Journal of Vascular and Interventional Radiology
Publication Date
DOI: 10.1016/j.jvir.2011.08.006


Abstract Purpose To evaluate inferior vena cava (IVC) venograms (ie, cavograms) before filter retrieval to determine the incidence and volume of filter thrombus relative to filter dwell time and evaluate subsequent changes in thrombus volume with additional anticoagulation. Materials and Methods IVC filter retrieval attempts between December 2002 and June 2010 were retrospectively reviewed to determine the incidence of filter thrombus and estimate thrombus volume on a preretrieval cavogram. Correlation between filter dwell times (assessed at 30-d intervals) and incidence and volume of thrombus was assessed. Follow-up images and management of filters with thrombus that were not initially removed were analyzed.

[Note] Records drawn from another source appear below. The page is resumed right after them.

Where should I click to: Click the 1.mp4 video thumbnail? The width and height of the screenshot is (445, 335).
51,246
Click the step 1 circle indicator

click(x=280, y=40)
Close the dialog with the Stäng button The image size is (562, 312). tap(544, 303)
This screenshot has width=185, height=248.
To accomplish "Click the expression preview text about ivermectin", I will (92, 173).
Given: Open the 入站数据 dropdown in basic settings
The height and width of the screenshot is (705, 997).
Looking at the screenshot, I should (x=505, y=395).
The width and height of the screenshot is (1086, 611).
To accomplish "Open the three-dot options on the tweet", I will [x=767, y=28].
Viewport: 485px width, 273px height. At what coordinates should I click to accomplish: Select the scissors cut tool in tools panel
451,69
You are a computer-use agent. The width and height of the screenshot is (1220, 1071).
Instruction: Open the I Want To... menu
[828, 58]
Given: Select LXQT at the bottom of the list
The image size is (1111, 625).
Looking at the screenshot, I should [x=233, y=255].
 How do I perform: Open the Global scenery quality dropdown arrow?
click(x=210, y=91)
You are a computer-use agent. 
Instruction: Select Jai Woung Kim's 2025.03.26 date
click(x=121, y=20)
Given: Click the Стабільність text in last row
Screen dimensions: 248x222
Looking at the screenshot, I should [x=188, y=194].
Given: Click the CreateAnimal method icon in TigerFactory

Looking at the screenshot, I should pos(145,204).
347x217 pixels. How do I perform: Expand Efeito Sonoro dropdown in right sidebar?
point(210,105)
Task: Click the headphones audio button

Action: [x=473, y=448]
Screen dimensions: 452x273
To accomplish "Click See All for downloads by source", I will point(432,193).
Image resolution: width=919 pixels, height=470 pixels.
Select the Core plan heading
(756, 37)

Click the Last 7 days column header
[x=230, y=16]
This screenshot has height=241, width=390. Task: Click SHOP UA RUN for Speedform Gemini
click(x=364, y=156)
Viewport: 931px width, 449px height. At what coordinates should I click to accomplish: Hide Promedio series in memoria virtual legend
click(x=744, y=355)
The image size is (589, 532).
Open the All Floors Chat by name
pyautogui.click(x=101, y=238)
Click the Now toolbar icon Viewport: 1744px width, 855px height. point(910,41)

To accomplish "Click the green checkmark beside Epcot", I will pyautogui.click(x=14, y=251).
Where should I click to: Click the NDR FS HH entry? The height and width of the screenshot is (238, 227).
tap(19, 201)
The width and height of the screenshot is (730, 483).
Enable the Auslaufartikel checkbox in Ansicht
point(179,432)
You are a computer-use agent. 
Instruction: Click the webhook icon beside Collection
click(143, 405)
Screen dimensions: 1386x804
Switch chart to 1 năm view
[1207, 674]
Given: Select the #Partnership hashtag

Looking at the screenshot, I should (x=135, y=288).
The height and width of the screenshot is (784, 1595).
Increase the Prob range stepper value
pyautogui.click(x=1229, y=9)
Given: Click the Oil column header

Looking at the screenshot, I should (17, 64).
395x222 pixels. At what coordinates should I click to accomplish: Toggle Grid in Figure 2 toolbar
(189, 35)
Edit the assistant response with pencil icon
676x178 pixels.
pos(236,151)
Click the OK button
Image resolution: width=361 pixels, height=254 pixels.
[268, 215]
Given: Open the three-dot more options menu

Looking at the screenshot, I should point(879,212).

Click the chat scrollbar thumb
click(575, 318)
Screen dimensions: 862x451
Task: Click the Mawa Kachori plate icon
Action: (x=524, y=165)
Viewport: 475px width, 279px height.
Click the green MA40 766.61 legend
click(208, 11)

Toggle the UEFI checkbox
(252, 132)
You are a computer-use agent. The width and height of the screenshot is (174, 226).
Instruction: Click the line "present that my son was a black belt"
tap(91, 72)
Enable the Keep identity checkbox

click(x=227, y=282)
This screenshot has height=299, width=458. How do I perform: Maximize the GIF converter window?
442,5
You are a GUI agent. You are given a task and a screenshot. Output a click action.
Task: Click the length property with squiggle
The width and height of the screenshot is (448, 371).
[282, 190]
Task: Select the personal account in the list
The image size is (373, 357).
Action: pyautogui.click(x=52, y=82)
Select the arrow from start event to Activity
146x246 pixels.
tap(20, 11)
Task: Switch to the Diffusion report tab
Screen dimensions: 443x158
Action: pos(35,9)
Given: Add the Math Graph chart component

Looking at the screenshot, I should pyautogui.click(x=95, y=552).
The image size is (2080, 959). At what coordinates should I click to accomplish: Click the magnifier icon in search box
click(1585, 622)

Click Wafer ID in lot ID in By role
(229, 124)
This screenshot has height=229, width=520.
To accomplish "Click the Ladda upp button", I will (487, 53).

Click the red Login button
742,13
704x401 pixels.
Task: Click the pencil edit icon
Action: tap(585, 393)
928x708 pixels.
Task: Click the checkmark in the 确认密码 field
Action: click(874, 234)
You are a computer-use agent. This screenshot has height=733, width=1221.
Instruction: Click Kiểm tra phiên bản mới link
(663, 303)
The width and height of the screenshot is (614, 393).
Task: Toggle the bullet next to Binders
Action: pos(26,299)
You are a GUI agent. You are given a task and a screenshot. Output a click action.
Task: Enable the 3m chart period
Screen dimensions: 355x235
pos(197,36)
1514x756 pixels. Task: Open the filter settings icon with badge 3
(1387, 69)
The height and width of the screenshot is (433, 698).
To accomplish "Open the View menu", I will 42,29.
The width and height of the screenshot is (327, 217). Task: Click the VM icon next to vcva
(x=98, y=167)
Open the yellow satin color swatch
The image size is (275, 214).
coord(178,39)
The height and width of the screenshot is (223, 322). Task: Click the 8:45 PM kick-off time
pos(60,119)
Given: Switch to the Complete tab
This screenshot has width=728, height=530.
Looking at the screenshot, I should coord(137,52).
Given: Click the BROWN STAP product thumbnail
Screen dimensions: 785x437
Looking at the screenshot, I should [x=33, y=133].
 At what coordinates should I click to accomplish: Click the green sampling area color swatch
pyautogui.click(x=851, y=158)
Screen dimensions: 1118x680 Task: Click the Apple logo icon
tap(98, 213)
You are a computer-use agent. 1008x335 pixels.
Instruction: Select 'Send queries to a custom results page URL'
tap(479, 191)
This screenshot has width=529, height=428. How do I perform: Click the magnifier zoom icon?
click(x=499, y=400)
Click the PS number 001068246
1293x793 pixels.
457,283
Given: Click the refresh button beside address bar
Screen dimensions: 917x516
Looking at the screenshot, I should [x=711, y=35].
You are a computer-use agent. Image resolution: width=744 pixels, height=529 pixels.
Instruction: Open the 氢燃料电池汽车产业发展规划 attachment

Results A total of 463 retrieval attempts were performed in 440 patients, with a mean filter dwell time of 95 days ± 145 (SD; range, 0–1,762 d). Thirty (6.5%) had filter thrombus on initial cavograms, with a mean thrombus volume of 2.8 cm 3 ± 7.3 (range, 0.04–40.02 cm 3). Incidence rate and estimated thrombus volume were highest in the 0–30-day dwell interval (8.0% and 6.3 cm 3, respectively) and decreased at subsequent time intervals. On linear regression analysis, incidence of filter thrombus was inversely related to dwell time ( P < .05; correlation coefficient, −0.86). Seven patients with thrombus underwent additional anticoagulation for a mean of 48 days ± 25 (range, 14–90 d); thrombus resolved completely in five (71%) and partially in one (14%), and increased in one (14%). Conclusions The incidence of filter thrombus at the time of filter retrieval appears to decrease with dwell time. If thrombus is detected, an additional period of anticoagulation is likely to reduce the thrombus burden and facilitate later retrieval.